As noted, pre-reform federal awards are now referred to under the Fair Work Act as an ‘award-based transitional instrument’. A number of terms prescribed by pre-reform federal awards were referred to as ‘non-allowable award matters’, meaning there is no legal compulsion for the employer to continue to provide these conditions for those employees covered under a pre-reform federal award.
 
Situation from 1 July to 31 December 2009
 
Under the TA Act, Sch 3 — Part 4 provides that transitional instruments continue to be subject to the same instrument content rules that applied under the Workplace Relations Act. ‘Instrument content rules’ are:
  • provisions about what may, must or must not be included in an instrument (including non-allowable award matters)
  • provisions to the effect that a particular term of an instrument is of no effect (however described)

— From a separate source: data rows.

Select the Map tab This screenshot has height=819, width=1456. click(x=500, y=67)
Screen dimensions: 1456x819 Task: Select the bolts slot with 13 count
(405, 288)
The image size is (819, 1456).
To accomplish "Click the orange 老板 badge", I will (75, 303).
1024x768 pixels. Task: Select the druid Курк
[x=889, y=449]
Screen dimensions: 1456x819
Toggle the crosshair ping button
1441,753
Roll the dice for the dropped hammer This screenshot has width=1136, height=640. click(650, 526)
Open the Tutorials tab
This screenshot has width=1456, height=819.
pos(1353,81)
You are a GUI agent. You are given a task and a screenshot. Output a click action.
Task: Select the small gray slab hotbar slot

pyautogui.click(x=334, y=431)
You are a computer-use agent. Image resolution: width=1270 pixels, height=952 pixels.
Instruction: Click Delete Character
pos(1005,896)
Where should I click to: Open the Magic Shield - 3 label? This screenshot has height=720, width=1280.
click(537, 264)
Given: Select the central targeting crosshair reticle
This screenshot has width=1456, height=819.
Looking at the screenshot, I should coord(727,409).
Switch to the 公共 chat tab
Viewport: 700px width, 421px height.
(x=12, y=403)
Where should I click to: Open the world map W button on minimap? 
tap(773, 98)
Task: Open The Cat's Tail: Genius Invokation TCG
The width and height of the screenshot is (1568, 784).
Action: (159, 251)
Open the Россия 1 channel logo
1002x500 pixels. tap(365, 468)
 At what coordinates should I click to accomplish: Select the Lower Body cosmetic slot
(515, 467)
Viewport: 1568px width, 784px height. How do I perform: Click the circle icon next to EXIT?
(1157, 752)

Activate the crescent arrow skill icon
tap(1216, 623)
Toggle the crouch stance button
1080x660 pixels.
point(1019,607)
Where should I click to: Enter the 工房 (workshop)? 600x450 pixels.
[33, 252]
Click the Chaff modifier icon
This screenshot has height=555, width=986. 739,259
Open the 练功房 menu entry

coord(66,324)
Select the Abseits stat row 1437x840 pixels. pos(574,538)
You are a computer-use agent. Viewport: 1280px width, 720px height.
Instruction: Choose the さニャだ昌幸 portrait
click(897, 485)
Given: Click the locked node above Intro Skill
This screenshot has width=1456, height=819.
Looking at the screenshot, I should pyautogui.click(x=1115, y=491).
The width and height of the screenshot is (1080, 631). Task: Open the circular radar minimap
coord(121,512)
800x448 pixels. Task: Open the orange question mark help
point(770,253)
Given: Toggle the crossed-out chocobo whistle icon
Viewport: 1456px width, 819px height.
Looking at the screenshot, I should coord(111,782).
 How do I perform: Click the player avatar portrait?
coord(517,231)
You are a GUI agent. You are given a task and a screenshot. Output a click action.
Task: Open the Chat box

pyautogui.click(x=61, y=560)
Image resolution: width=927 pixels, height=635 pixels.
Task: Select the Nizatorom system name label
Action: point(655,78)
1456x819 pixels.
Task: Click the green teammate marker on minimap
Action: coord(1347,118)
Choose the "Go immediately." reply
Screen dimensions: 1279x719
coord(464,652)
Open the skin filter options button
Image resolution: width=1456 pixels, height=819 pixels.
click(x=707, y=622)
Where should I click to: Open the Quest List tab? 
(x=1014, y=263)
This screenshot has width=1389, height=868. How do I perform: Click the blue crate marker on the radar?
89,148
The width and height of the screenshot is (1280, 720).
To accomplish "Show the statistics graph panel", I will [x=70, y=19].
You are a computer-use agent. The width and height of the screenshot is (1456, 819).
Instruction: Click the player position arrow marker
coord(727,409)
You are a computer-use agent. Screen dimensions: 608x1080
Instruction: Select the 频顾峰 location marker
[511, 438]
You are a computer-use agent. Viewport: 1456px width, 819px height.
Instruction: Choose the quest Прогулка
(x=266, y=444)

  • provisions to the effect that a particular term is taken to be included in an instrument.
 
The first bullet point above is describing both non-allowable award matters and allowable award matters. This means that non-allowable award matters that were specified under the Workplace Relations Act will continue to be unenforceable in pre-reform federal awards until 1 January 2010, when these provisions will be replaced by modern awards and the NES.
 
Modern awards
 
Modern awards will become operative from 1 January 2010. Although the concept of non-allowable award matters will no longer exist from 1 January 2010, most of the non-allowable matters provided under the Workplace Relations Act will not be prescribed in modern awards in any case.
 
Non-allowable matters becoming enforceable
 
Current non-allowable matters that will be enforceable under modern awards and that have already been determined by the Australian Industrial Relations Commission (AIRC) include ‘conversion from casual employment to another type of employment’, ‘maximum or minimum hours of work for regular part-time employees’, and ‘dispute resolution training leave’. These matters will become enforceable from 1 January 2010.
 
Prohibited in modern awards
 
Sections 150–155 of the Fair Work Act prescribe those terms that must NOT be included in modern awards. These terms are:
  • ‘objectionable terms’, ie a term that deals with general protections (these cover ‘workplace rights’, ‘industrial activities’ and ‘sham arrangements’)
  • the payment of a bargaining fee
  • a term covered by s326(1) of the Fair Work Act (which deals with unreasonable payments and deductions for the benefit of an employer)
  • a term covered by s326(3) (which deals with unreasonable requirements to spend an amount)
  • terms that require or authorise an official of an organisation to enter premises to hold discussions with, or interview, an employee; or to inspect any work, process or object
  • terms that discriminate against an employee on the basis of race, religion, colour, sex, sexual preference, age, physical or mental disability, marital status, family or carer’s responsibilities, pregnancy, political opinion, national extraction or social origin, unless of the inherent requirements of the job or an institution conducted in accordance with the doctrines, tenets, beliefs or teachings of a particular religion or creed
  • terms and conditions of employment that are state-based, unless included in the modern award process (but only for up to five years)
  • terms dealing with long service leave.